I wrote this for a blog (on promoting confidence in young women) a long time ago, and when I stumbled upon it today, I thought I'd share it here.
It is a constant mess of problems and drama to be a girl. A world in which happy things bring the bright upswing of life only to counterbalance the internal struggles that we each secretly survive each day. The little details of a passing boy, the consuming drama of a friend, and the overwhelming thoughts of our own shortcomings. With all of our similar struggles, it’s a wonder why we don’t realize the bond we do share in this. I believe the root of it all is comparison and the internal struggle of needing to love what we lack. Looks. Talent. Personality. The heartache that plagues us all and quietly whispers as a little white lie, “You can never be that good. Settle for your imperfections.” The teacher of all rationalization. The breeder of miserable moods. It slowly washes away the resolve that all women must wear until we slowly wash away ourselves. We were never good enough. There was no point in trying. I’ll only disappoint myself more with my inferiority.
And as the pain wrenches and rips our soul in two, our outsides mimic our ugly and worn down thoughts while the viscous cycle continues. It seems as if there is no way out and no hope of a better day with happy solutions. Downward spiraling into the hole that we have dug ourselves. But the glimpse of a ladder can always be seen. It is up to the climber to decide to ascend or not.
It was when I decided to begin to constantly compare myself with the people around me, and no doubt the people I loved most, that I slowly and viscously slipped into that all-consuming trap that was myself. Each step came more quick and much easier than the last, turning me into the oxymoron that it was. The self-conscious and self-righteous bubble that I thought was preserving and cultivating my outside allure, was only harming it. I was so far maimed by my own shortcomings that they were becoming blatantly obvious . And I was not fun to be around. I did not know who I had become and how I could get out. The harder I tried, the deeper I sunk, and the envy inside of me grew. I was upset with myself for becoming the jealous friend that loved, but constantly and internally compared. I knew this was not me.
And I don’t know who or what it was that finally awoke me to my senses (for I cannot take full credit), but it was as if the curtains in my dull drafty house had been opened. And this is what I learned. Each person is made up of such beautiful specific detail, that there is no way in this world that I could possibly be compared to another. With the particulars of my personality and the basics of my looks I could not try to compare my shortcomings with another’s strengths. And with the slow realizations that came into my mind, the truths of my own strengths trickled into my mind. It was the truths of my own internal beauty that gave me comfort in my own skin and passion in my life. The comfort that slowly showed in my smile and gave the confidence I had so clearly lacked. What a beautiful world it had become with happiness radiating my life. It wasn’t because of the noticing of others in my change but my own awareness of myself and my benefits towards this world that helped me become the most me I ever have been in my life.
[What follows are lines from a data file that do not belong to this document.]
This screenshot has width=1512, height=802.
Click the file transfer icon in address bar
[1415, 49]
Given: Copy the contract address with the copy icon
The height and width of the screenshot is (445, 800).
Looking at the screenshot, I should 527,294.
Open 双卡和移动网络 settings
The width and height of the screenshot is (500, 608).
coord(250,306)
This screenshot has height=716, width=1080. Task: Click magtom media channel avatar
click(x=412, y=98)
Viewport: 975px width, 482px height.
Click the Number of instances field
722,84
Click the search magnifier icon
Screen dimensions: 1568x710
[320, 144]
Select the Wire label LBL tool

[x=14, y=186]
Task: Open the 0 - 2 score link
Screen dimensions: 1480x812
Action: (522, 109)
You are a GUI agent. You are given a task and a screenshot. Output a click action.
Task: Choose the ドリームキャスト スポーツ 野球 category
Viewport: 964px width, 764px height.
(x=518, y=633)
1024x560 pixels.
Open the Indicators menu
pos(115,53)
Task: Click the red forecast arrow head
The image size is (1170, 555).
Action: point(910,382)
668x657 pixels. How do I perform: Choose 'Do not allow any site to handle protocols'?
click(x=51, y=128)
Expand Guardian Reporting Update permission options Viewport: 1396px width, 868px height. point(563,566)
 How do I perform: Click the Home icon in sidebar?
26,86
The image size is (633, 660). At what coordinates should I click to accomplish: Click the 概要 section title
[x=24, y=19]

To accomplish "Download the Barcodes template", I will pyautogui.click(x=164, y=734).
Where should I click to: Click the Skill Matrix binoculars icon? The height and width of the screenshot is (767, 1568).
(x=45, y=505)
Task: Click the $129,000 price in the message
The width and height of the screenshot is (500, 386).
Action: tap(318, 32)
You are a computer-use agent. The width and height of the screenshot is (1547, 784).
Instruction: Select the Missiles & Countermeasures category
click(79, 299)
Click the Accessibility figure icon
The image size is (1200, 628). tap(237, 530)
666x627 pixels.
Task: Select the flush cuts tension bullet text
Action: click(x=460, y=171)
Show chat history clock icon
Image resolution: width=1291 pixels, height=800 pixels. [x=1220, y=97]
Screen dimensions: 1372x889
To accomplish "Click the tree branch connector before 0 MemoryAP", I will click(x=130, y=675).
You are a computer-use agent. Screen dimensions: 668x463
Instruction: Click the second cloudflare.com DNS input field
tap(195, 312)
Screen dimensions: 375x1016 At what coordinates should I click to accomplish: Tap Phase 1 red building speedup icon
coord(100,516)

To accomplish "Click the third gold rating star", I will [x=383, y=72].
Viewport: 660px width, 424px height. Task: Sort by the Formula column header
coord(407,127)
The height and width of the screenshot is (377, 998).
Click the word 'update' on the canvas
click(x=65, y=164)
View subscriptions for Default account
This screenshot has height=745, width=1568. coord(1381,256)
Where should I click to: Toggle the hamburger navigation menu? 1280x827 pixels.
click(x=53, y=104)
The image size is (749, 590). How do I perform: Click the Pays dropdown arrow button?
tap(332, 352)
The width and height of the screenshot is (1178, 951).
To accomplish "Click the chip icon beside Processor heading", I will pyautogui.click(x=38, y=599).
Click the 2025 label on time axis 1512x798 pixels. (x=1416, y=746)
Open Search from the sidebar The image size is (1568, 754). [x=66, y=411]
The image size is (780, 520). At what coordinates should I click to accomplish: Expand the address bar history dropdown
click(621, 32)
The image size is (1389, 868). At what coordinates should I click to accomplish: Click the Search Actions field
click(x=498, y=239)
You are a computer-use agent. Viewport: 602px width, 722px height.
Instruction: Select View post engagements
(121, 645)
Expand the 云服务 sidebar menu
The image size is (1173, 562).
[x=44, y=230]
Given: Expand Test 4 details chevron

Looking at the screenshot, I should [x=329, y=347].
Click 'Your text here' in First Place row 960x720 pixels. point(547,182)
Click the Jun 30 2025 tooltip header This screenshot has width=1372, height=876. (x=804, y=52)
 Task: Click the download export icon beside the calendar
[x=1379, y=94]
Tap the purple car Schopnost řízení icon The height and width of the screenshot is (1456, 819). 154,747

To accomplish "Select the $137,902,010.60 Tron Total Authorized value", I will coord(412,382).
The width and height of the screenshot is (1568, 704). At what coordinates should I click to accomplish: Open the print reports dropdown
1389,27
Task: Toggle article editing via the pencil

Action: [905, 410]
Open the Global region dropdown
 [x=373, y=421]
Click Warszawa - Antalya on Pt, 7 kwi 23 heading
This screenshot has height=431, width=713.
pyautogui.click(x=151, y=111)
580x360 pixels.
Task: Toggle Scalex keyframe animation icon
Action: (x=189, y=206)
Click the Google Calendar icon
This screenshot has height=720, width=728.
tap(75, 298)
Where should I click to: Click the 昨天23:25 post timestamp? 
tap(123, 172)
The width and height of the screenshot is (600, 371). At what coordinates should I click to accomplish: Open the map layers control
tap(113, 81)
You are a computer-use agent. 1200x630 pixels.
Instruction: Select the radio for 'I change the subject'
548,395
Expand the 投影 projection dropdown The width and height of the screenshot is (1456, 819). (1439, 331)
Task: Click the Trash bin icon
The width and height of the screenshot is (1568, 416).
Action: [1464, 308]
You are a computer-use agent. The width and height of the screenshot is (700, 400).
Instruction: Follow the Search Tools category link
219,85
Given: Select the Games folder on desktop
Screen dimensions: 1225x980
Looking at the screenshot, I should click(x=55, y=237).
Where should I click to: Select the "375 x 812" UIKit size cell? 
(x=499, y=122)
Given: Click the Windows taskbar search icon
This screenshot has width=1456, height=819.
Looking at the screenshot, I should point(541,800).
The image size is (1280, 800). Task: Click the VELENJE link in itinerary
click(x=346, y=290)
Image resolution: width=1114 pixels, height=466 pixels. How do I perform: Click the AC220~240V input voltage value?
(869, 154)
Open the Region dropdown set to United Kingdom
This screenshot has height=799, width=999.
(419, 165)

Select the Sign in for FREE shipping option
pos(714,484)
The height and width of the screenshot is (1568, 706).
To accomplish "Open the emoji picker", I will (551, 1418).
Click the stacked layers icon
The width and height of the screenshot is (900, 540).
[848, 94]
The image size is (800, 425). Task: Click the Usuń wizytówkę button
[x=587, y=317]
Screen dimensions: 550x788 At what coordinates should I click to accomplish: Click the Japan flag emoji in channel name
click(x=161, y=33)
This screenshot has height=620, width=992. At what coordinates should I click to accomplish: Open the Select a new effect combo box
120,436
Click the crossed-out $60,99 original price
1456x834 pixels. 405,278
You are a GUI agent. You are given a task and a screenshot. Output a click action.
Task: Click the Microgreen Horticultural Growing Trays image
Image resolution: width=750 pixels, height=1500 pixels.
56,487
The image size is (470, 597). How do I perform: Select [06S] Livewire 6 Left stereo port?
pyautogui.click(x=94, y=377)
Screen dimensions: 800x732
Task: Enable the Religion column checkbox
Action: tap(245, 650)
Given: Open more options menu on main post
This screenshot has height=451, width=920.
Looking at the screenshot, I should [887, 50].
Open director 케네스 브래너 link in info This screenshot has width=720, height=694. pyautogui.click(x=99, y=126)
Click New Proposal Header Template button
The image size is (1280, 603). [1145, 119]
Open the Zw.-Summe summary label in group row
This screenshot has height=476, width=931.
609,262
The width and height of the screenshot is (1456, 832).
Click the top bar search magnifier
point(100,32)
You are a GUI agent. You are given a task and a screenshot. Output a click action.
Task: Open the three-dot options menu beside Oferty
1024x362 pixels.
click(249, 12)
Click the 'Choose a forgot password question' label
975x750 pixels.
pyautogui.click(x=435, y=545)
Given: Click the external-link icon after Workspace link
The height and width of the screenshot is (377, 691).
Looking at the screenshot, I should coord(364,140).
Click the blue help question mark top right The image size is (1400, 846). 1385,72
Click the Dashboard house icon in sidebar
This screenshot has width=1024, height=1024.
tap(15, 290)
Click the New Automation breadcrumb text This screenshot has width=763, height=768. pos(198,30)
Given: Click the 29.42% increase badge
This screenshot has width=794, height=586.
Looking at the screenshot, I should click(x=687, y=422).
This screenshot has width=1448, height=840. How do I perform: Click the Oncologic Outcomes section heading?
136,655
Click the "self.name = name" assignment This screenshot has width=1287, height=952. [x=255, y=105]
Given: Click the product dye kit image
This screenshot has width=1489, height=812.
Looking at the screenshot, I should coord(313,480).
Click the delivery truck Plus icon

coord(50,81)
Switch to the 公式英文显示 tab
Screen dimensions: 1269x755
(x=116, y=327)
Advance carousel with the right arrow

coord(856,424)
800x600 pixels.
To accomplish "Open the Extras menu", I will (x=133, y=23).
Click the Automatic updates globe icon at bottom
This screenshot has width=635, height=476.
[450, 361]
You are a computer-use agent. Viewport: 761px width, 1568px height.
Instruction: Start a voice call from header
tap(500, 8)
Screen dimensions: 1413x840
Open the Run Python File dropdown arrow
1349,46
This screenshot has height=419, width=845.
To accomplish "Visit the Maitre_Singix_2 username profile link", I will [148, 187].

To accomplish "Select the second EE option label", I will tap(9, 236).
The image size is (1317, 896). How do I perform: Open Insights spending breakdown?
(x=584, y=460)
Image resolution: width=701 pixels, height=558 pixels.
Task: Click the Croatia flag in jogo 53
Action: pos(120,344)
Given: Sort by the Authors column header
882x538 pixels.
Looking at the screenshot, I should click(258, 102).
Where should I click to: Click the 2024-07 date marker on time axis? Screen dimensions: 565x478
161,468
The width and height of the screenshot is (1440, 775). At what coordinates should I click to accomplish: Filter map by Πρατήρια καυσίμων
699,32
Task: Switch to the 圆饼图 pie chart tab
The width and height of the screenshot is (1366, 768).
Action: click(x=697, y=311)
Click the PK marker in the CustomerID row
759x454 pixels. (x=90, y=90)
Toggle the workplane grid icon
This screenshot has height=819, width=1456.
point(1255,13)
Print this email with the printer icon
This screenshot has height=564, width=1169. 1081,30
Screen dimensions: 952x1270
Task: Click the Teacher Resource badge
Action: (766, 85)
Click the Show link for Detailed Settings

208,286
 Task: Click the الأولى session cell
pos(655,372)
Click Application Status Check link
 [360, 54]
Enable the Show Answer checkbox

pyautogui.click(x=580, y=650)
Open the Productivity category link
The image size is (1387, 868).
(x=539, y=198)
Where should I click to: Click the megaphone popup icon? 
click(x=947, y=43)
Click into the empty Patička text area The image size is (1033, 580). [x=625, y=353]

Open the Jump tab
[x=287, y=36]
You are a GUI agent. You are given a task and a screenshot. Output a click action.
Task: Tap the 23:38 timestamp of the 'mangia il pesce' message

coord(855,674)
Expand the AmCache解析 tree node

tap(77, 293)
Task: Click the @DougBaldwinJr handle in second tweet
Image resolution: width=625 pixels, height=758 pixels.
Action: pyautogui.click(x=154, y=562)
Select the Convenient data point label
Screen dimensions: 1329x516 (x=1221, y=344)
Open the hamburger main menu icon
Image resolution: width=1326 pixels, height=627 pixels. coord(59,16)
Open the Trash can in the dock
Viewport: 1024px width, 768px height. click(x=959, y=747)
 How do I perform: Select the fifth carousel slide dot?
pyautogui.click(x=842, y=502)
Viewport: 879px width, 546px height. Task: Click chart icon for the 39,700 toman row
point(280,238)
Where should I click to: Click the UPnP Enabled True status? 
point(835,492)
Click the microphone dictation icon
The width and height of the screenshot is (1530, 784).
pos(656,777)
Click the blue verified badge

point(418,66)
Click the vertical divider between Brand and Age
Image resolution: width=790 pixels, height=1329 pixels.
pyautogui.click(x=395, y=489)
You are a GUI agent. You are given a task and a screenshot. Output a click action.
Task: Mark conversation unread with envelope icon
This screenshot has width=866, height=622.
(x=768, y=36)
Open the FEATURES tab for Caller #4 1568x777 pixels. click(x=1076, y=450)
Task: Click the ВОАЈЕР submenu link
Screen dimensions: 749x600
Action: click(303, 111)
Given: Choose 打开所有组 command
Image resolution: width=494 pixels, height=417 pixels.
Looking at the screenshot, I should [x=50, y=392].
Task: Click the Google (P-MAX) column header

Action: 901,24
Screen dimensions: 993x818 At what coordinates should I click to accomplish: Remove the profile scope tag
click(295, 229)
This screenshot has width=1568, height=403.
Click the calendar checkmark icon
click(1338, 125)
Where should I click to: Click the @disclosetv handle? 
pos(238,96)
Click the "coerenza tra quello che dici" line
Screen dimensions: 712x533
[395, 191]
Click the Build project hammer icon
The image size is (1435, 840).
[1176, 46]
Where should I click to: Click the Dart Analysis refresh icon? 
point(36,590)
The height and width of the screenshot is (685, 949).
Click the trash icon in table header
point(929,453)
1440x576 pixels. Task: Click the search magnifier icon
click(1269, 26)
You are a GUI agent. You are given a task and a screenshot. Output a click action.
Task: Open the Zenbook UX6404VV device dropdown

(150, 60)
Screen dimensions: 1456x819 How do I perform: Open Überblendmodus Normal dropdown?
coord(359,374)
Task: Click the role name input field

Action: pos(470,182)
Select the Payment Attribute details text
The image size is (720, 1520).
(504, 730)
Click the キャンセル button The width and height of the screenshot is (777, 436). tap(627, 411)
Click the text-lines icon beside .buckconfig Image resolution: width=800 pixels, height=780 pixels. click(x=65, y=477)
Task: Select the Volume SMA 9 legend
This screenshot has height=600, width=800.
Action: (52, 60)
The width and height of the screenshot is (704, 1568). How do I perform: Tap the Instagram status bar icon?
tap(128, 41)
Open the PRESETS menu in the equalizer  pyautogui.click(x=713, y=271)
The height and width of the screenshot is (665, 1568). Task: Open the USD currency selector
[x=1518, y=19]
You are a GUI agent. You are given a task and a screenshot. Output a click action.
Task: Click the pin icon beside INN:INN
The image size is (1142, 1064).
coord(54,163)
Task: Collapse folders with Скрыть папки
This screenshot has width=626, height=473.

Of all of the personal struggles and stories I have read and heard of, none has touched me more than the story of Stephanie Nielson. In her beautiful book, Heaven is Here, she so beautifully describes exactly how I have come to felt. “I know, now, without a doubt that the true source of happiness, self-worth, and authentic beauty doesn't come from the outside. Women are constantly being persuaded to want something unachievable, to look younger or thinner and above all to fit in because being different is too painful and embarrassing. I have accepted myself in a world that does not accept me, because I have learned that our hearts matter most... It's a beautiful heart, not a perfect body, that leads to a beautiful life.”
Of all I have learned, I know this. Loving yourself is as life was intended. We were made for specific purpose in this life and with that specific purpose, we must learn to truly and deeply love ourselves so we can begin to unfold the great tasks that are in store for us in our lives. Each person is unique and molded for their own reasons. And the more we learn to accept ourselves for the strengths and admit our weaknesses, the more we come to learn to rely on others to accomplish a greater good in this world. To work with others is where we learn to truly appreciate them and love ourselves as life intended. Life can be a glorious thing if we let it. Learn to love it with the passion of your own uniqueness.